> [Work order]: Filter the data for lines with the word "computer", then copy every line so identified.

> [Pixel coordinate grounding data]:

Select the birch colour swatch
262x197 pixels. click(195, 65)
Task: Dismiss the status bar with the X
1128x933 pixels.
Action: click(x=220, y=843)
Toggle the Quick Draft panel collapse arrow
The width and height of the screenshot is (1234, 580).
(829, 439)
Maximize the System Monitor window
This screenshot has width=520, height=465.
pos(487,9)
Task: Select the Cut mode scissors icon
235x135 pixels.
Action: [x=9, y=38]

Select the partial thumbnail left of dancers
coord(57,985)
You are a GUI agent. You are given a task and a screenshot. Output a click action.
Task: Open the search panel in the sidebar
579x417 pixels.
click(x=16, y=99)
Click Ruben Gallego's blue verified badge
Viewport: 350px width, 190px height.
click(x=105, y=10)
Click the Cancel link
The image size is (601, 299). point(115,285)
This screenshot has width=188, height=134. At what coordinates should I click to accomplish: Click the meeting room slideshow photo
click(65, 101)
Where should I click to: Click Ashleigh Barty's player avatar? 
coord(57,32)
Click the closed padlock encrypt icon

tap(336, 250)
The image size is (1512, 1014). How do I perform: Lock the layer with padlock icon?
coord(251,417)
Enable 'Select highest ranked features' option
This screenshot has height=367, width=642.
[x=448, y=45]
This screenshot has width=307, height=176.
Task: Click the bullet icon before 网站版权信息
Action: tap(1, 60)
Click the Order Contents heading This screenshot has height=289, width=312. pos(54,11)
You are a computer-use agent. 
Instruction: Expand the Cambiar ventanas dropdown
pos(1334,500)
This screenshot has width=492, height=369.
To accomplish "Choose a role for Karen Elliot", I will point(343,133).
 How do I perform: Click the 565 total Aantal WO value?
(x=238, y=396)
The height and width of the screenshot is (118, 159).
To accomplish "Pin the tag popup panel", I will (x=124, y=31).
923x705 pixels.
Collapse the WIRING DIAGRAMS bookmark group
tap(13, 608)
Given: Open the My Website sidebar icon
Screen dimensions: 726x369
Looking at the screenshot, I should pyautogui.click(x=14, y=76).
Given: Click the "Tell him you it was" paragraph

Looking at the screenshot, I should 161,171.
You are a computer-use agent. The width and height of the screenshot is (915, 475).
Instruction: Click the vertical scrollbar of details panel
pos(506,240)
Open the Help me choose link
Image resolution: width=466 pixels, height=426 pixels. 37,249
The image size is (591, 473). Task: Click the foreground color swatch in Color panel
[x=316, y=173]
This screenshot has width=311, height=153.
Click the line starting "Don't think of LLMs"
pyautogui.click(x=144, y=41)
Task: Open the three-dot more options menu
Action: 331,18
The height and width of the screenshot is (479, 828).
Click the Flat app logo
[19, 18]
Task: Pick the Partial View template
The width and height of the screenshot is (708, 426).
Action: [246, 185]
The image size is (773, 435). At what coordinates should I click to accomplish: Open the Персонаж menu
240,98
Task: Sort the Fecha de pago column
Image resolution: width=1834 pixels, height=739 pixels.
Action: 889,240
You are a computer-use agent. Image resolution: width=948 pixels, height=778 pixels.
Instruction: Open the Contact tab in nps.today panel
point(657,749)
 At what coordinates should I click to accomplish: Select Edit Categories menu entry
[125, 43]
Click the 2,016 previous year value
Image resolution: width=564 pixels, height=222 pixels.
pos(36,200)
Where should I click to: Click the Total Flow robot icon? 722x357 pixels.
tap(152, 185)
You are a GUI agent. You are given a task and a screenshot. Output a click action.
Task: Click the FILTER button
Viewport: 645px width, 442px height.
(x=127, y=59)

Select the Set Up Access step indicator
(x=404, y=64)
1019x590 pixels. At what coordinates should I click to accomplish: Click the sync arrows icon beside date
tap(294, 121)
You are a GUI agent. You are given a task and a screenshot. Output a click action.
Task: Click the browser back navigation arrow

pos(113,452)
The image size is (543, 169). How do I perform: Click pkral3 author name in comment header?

> [Solved problem]:
You are a computer-use agent. 
You are a computer-use agent. The width and height of the screenshot is (915, 475).
You are a computer-use agent. Image resolution: width=948 pixels, height=778 pixels.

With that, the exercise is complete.